Think the "free market" encourages price competition? What about people who seem oblivious to market pressure (the Microsoft monopoly anyone?) yet can somehow argue that their being a monopoly is "good for the consumers"? And MS isn't the worst of them either. The economics textbook in my High School econ class was (you guessed it) created by corporations, these textbooks argued such things like "price wars are bad for the end consumer" and that the government should allow customers to decide which companies get big or not instead of "unfairly" punishing those who obtain monopolies.

It works in theory, but it seems that we've thrown it in a burlap bag and beaten it.


When free speech is outlawed, only criminals will complain.

What is rationality? (4.66 / 3) (#48)
by ghjm on Tue Apr 24, 2001 at 07:56:01 PM EST

Traditional economics assumes that "rational consumers" posess perfect information about all available alternatives that exist in a market. Given that this cannot possibly be the case, actual consumers in the real world cannot possibly be "rational" in this sense. Actual people do things from a vast, seething stew of complex motivations, desires, beliefs and perceptions that defies any detailed analysis or description.

But it can be manipulated to your advantage.

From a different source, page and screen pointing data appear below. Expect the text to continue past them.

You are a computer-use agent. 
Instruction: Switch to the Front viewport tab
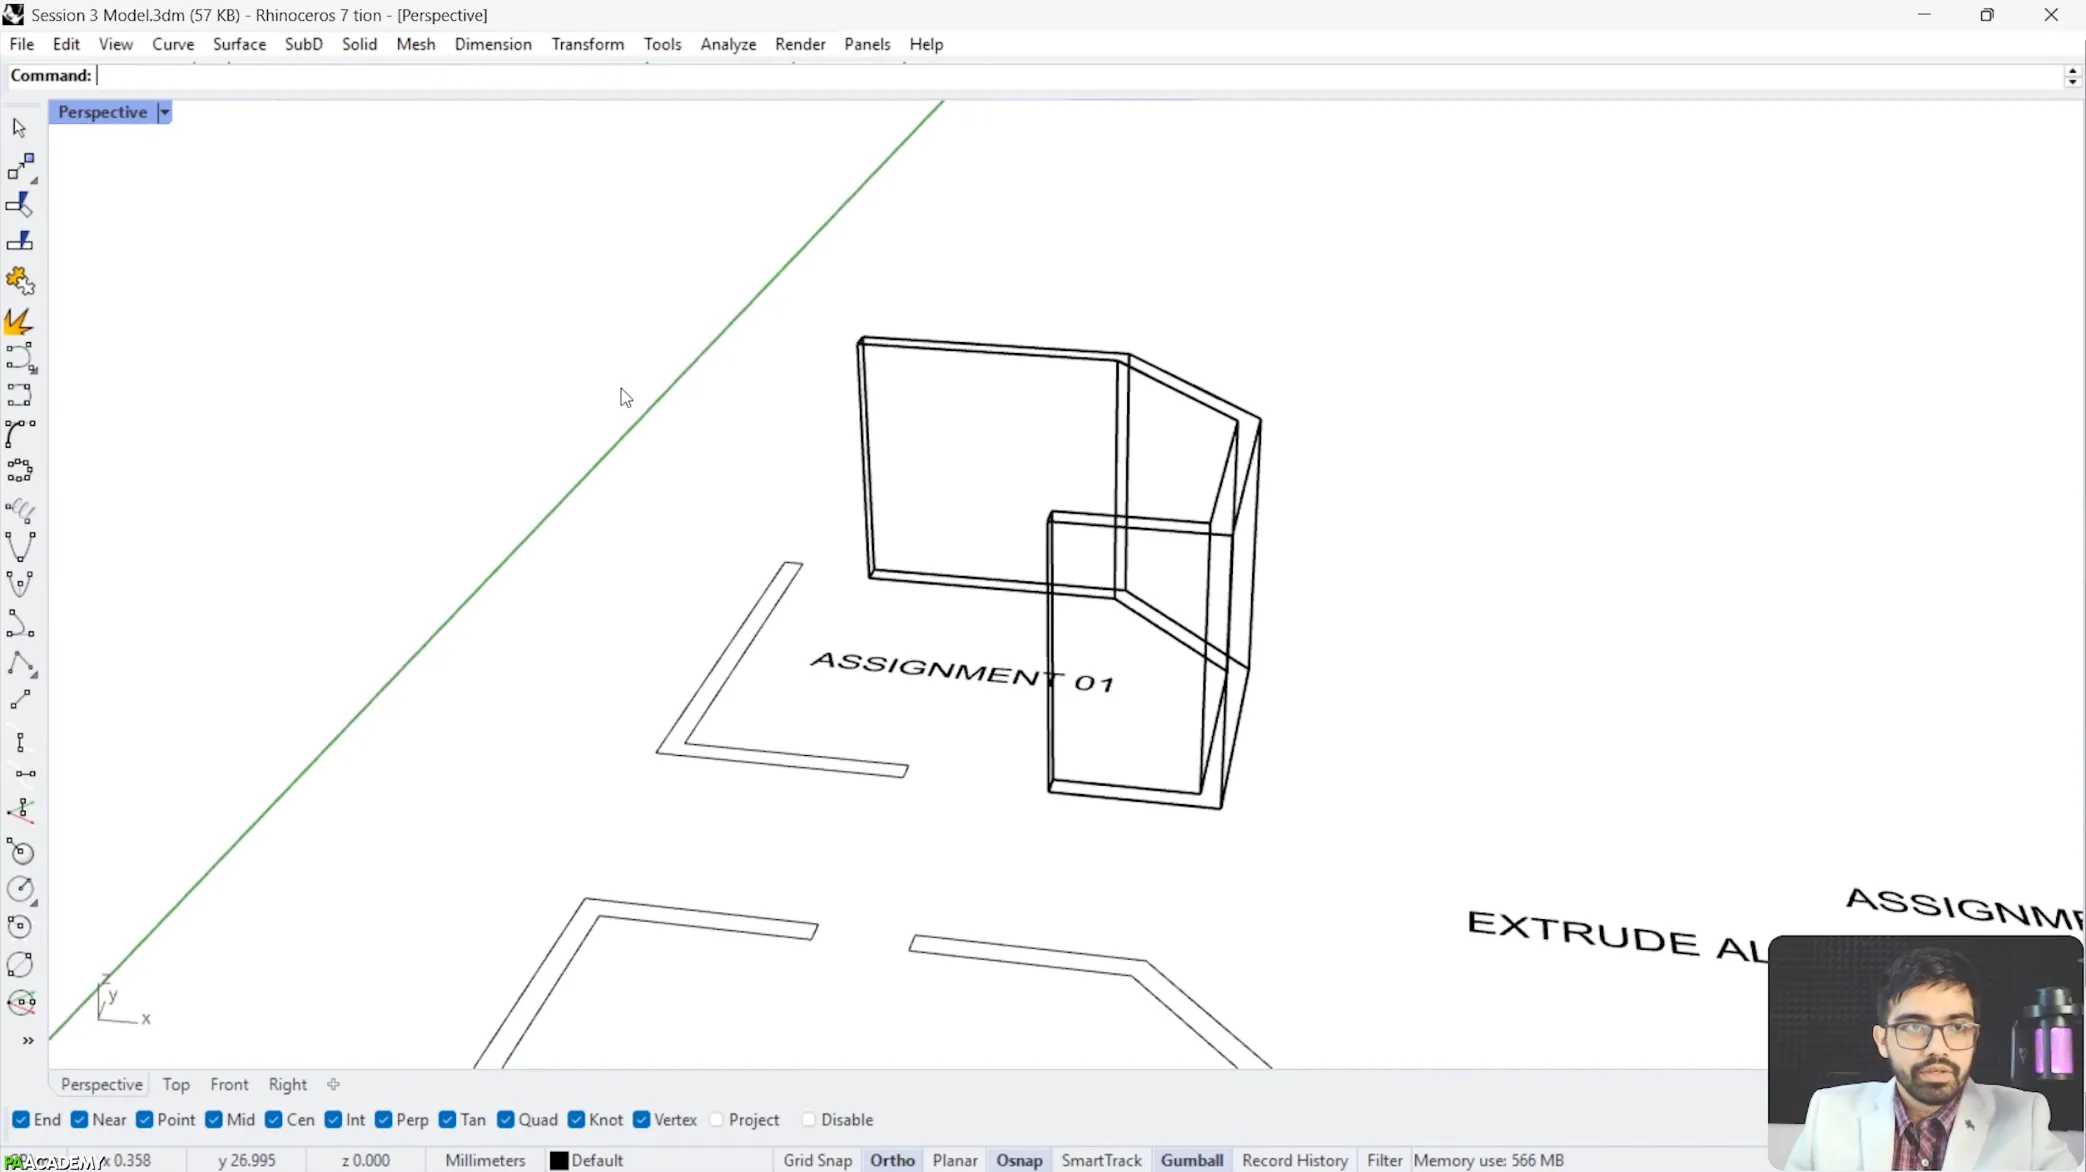229,1084
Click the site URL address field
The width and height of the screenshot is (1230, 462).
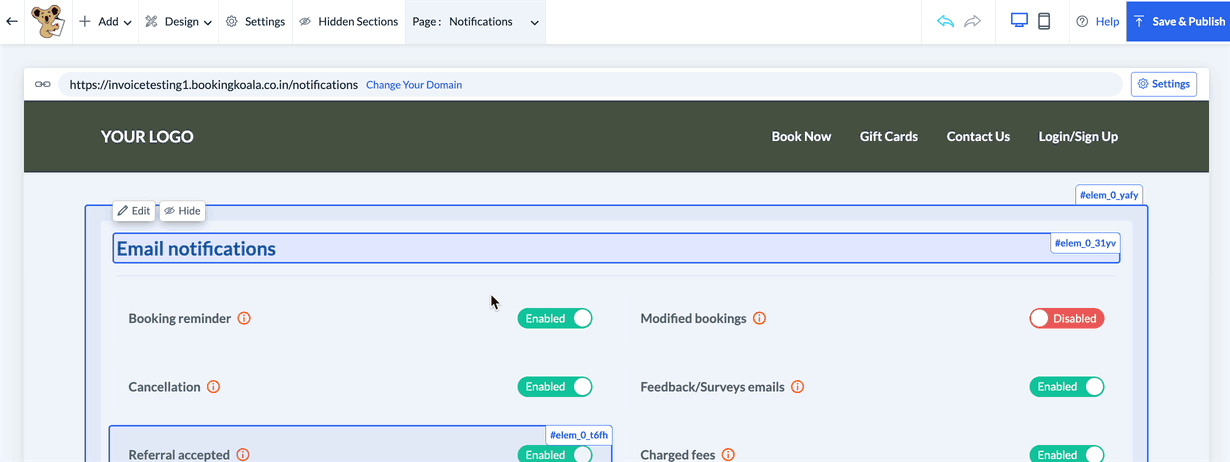tap(214, 85)
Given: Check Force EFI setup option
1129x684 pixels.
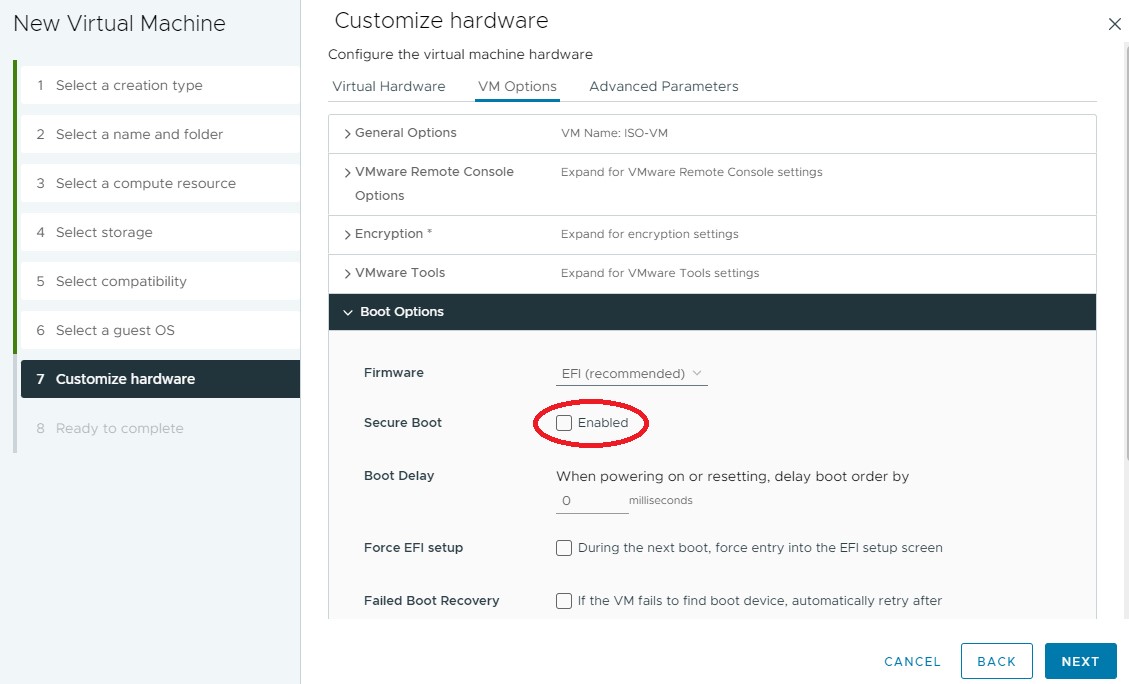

During the World Wars, the effectiveness and 'art' of propaganda was studied extensively by all sides. It turned out to be possible to get large populations to believe in things, or at least act as if they did, through a reasonably cost-effective application of carefully calculated stimuli. This forms the basis for modern advertising. Consumers have been so heavily indoctrinated by advertising so effectively constructed that they no act in ways directly contrary to their own best interests, as those interests would otherwise have been defined.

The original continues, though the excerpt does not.